Scan the records below and report how many lines contain the word "Screenshot", giving the number by itself.

::: GIVEN RECORDS :::

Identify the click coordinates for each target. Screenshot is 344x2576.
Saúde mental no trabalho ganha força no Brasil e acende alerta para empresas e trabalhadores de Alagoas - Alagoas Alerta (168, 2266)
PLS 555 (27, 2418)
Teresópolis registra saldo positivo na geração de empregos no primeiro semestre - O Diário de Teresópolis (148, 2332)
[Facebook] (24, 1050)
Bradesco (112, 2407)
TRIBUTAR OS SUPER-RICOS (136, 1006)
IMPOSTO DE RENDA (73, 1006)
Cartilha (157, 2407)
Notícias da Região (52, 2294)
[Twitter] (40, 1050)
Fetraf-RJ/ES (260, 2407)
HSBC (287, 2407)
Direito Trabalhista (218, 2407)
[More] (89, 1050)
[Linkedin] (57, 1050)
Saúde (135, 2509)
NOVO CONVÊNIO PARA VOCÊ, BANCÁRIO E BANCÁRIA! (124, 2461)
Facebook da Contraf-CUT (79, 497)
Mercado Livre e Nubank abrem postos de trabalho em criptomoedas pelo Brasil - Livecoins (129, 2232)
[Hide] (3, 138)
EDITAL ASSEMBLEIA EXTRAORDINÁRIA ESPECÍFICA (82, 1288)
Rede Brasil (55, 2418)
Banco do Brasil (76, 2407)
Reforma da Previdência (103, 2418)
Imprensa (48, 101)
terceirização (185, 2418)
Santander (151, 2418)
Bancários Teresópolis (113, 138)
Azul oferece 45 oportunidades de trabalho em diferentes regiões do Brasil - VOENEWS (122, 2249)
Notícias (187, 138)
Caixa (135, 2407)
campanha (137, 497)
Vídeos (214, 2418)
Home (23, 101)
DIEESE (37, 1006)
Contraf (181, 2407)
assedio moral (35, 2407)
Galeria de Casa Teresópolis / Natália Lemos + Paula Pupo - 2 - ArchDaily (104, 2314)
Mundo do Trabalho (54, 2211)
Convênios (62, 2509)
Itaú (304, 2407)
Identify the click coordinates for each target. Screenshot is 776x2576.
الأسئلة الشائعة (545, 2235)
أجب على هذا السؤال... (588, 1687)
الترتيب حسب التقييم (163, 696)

:::

SOLUTION TO THIS EXERCISE
2